This recent post by our friends at ZeroHedge.com is disturbing, sad, and pathetic. The structural depression in this country continues to reveal a collapsing middle class. And perhaps nowhere is there more evidence than reviewing the state of the largest generation in the U.S. -- the millennials.
We All Work As A Team - Millennials Explain How It's Going Living 'Rent-Free' At Home
With millennials now the largest generation in the United States, a look into their economic standing is warranted. Using New York City as a proxy, we learn that millennials are now making 20% less than the generation before them, and have incurred tens of billions in student loan debt. Faced with these facts, they are searching for ways to cut down on expenses in order to make ends meet, and one common sense way to do that is to move back in with mom and dad.
The Chicago Tribune helps us understand how all of that is working out. To start, more than 20% of millennials are living with their parents, even after obtaining a college degree. Even if some are fortunate to move out, oftentimes they boomerang back to their parents' home by age 27. As such, stories such as the one from 34-year-old Meghan Kennihan are becoming the norm, even in today's economic "recovery."
"I had an apartment in Chicago," said Meghan Kennihan, 34, a running coach and personal trainer who lives in her folks' finished basement in La Grange. "It was tiny and expensive. I was miserable. I moved back. Now, I have a bedroom plus an area for my scrapbooking hobby and another for my exercise equipment. It's like having my own apartment except I have more space than I can afford to have in an apartment."
In order to move out on her own, Meghan cites the need for an employer who can help cover her health insurance, something all of these newly-created waiter and bartender jobs aren't able to do.
"To be able to buy my own place, I would need to work for an employer that would cover insurance for me."
Not only is there more space, but the price is right. Millennials have been able to save on rent, and are just trying to chip in other ways around the house where possible, as 24-year-old Dean Pearce explains.
"My parents have done so much for me, and now they're letting me live here rent-free, so I try to help out. I pick up my sister from school, do the dishes or whatever chore needs to be done. My mom makes dinner. We all work as a team."
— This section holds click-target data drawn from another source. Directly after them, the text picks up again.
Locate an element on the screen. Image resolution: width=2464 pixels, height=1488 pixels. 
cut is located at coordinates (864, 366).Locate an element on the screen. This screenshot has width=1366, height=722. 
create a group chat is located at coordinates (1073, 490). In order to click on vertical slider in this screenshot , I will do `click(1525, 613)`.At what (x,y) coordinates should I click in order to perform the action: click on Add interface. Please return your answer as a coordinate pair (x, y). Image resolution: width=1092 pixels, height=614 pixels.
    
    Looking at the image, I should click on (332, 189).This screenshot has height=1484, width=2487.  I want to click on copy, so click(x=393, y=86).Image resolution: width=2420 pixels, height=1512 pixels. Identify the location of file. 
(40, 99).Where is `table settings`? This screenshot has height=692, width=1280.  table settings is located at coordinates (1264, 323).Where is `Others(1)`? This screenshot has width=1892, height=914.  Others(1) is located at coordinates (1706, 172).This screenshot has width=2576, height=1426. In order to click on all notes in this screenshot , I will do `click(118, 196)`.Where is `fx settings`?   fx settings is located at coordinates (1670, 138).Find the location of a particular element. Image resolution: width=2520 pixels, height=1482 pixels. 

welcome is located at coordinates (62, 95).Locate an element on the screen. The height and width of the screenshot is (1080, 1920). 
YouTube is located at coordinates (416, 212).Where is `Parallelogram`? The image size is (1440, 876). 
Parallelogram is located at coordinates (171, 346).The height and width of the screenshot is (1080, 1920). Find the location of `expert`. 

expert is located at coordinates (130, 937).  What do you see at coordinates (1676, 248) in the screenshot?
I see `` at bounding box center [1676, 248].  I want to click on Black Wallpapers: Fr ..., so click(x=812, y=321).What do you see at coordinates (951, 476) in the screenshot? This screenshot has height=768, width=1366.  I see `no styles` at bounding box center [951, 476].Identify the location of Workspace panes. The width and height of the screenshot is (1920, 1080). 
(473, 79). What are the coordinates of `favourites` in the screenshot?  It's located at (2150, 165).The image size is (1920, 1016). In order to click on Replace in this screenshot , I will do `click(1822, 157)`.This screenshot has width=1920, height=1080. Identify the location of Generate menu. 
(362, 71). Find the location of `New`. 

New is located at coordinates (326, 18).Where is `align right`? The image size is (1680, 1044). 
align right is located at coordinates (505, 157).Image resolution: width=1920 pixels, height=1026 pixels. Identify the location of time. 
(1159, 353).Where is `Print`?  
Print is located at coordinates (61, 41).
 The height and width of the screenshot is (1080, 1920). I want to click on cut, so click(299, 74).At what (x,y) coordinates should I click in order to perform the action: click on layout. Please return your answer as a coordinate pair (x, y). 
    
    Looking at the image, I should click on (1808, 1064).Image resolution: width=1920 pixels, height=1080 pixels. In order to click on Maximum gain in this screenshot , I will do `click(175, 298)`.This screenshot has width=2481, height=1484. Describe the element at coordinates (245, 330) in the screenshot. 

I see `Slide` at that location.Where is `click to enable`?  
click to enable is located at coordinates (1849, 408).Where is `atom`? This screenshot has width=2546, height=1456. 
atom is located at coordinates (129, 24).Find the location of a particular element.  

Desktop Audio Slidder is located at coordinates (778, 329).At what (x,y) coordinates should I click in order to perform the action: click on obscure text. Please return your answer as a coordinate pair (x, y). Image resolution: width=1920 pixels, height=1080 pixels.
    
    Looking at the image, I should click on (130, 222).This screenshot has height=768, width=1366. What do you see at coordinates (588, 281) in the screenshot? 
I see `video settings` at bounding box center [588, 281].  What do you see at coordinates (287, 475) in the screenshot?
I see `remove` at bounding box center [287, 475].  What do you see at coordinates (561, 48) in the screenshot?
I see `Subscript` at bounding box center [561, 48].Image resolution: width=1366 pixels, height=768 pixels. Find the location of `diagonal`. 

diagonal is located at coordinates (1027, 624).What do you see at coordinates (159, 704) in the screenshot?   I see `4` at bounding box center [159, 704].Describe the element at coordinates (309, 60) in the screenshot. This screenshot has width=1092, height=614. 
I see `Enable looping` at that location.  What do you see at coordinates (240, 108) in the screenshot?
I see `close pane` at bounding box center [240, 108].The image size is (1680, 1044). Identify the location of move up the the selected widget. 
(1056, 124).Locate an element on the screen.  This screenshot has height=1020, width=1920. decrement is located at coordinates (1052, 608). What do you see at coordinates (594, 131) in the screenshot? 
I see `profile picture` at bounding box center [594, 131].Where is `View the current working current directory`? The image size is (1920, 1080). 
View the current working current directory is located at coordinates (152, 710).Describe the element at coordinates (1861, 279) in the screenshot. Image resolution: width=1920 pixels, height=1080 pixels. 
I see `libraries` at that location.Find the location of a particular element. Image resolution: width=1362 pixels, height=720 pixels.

As a matter of fact, the trend of kids living at home with their parents has gotten so strong that home builders are now designing homes with just that in mind. "One out of six buyers have or plan to have a grown child at home" said Richard Bridges, Chicago division sales manager at David Weekly Homes. For a mere $35,000-plus, Richard says the plan can include a bedroom/bathroom suite in a finished basement to accommodate the kids who will be inevitably returning home to live.
Chicago area builder PulteGroup says in their new models, kids can enjoy a bedroom/bathroom suite with a kitchenette and separate living space. "Our NexGen option is the greatest in housing since indoor plumbing" said Jeff Roos, western regional president at Lennar Corp.
In summary, it looks like things are going well for kids who are moving back home, all things considered. Rent is affordable, and now parents are even taking it upon themselves to buy houses that have the look and feel of one's own personal apartment for their children to return home to someday. It is safe to say that this is quickly becoming the new American dream for current and future generations.
The likelihood of this trend reversing course any time soon? Not likely. As Lennar Corp's Jeff Roos points out:
"It could be a while before the millennial makes enough money to leave."